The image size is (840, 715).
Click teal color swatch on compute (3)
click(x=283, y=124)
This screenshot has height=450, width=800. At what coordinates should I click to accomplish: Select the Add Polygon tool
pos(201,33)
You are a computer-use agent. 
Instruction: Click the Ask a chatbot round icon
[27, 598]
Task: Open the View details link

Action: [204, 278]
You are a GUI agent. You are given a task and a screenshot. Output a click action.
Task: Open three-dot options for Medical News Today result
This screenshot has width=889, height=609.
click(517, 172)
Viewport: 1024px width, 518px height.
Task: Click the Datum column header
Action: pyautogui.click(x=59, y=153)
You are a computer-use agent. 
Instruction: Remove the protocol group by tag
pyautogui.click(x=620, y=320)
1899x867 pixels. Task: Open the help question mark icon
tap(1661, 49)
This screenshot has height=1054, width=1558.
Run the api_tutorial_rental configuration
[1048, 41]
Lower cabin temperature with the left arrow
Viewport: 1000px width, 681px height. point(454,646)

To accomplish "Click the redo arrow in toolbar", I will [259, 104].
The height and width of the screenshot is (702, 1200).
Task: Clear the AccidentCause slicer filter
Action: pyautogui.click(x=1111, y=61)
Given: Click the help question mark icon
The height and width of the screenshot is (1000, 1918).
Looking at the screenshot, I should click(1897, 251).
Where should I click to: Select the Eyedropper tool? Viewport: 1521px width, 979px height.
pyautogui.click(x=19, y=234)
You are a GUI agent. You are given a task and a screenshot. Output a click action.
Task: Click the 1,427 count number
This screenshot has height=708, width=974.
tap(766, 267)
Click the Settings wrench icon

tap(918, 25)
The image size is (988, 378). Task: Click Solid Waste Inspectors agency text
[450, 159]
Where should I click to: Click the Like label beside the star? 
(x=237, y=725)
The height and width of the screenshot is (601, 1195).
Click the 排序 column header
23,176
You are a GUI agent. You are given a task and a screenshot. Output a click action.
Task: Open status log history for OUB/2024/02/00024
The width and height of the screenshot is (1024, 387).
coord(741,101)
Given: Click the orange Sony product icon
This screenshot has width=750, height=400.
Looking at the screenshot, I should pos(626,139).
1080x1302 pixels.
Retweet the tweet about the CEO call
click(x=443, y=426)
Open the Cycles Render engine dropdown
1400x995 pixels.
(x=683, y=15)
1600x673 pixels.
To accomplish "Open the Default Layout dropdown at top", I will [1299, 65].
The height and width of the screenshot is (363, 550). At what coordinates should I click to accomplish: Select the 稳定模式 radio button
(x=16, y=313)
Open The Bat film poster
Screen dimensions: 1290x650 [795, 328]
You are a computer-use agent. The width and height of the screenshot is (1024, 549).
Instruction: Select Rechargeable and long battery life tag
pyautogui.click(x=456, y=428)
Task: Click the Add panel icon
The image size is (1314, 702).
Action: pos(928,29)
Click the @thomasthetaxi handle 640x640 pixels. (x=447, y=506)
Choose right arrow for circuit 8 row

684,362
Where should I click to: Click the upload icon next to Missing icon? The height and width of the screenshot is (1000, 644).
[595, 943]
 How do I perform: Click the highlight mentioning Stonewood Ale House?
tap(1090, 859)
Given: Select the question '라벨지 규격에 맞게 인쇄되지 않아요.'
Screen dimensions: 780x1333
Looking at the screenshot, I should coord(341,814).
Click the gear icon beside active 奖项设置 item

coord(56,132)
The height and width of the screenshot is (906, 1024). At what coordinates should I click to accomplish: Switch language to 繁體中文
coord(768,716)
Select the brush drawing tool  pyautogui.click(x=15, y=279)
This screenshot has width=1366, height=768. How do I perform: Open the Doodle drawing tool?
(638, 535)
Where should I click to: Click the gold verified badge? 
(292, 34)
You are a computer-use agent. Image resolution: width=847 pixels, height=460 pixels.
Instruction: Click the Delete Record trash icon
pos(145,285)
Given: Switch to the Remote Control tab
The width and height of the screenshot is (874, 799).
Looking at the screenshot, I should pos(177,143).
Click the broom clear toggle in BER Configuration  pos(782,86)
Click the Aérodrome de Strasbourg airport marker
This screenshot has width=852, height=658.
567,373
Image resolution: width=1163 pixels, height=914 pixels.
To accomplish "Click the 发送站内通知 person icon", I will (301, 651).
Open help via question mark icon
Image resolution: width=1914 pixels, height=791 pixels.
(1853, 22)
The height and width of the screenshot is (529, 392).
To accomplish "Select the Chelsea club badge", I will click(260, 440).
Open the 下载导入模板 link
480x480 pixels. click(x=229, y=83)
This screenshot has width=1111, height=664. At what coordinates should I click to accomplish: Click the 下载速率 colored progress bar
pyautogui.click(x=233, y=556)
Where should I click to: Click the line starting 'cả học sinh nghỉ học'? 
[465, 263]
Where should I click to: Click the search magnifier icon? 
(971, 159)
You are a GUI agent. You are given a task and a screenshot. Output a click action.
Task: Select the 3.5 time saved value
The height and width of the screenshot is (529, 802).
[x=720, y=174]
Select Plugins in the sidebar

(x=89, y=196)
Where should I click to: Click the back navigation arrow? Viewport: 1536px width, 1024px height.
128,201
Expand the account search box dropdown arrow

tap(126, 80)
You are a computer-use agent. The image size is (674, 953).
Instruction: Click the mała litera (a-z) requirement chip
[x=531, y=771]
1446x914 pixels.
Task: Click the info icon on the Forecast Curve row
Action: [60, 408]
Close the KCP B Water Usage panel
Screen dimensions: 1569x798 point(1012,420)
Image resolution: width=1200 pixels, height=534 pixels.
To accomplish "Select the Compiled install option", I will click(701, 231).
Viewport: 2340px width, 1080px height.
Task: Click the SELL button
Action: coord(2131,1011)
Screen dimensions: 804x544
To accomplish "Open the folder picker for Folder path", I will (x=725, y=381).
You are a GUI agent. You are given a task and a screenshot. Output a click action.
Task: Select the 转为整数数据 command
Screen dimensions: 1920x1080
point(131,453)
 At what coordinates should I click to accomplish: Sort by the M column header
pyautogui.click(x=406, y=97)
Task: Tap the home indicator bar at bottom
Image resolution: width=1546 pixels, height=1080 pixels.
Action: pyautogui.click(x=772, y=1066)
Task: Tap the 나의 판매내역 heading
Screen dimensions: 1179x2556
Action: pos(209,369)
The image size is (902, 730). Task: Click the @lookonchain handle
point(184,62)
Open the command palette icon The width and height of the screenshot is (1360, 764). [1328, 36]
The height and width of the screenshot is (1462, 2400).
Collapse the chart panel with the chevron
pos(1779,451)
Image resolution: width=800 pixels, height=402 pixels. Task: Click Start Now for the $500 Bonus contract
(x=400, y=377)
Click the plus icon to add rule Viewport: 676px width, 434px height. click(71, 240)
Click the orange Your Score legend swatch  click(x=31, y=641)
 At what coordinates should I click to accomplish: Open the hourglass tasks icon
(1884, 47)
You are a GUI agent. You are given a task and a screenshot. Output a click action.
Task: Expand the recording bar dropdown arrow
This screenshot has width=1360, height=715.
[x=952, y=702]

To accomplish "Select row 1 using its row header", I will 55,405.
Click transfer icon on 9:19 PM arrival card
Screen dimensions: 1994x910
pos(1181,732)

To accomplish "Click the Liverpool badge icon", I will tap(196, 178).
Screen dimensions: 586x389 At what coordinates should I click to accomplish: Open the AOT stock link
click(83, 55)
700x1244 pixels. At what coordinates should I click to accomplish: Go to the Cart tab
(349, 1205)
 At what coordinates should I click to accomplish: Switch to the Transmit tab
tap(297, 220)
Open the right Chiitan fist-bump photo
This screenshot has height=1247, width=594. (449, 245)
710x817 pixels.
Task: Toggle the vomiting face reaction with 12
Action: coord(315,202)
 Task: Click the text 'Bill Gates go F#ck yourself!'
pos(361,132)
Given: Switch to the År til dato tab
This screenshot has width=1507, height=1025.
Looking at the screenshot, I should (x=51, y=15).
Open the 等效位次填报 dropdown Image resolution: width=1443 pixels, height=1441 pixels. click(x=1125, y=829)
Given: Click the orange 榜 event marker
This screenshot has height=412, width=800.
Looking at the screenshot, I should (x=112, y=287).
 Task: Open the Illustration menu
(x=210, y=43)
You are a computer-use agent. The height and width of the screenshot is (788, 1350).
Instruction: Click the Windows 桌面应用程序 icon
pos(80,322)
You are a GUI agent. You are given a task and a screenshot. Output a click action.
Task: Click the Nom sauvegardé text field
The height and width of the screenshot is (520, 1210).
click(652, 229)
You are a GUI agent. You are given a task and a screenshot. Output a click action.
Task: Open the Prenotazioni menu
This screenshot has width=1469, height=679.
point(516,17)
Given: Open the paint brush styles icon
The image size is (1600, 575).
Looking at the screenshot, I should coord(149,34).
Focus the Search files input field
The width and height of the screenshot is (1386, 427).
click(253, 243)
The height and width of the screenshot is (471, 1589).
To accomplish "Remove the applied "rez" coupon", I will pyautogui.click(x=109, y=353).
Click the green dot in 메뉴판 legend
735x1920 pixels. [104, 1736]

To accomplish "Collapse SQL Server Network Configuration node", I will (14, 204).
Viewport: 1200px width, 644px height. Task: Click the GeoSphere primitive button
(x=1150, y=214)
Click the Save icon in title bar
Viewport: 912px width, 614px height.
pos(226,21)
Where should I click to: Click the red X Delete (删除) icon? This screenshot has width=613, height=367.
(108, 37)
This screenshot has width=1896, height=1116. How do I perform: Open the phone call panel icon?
- - - -
§ ASSIGNMENT: Retype exactly the lines from the one containing "The height and width of the screenshot is (471, 1589)." through the end of the data. Add nothing.

§ TASK SOLUTION:
The height and width of the screenshot is (471, 1589).
To accomplish "Remove the applied "rez" coupon", I will pyautogui.click(x=109, y=353).
Click the green dot in 메뉴판 legend
735x1920 pixels. [104, 1736]

To accomplish "Collapse SQL Server Network Configuration node", I will (14, 204).
Viewport: 1200px width, 644px height. Task: Click the GeoSphere primitive button
(x=1150, y=214)
Click the Save icon in title bar
Viewport: 912px width, 614px height.
pos(226,21)
Where should I click to: Click the red X Delete (删除) icon? This screenshot has width=613, height=367.
(108, 37)
This screenshot has width=1896, height=1116. How do I perform: Open the phone call panel icon?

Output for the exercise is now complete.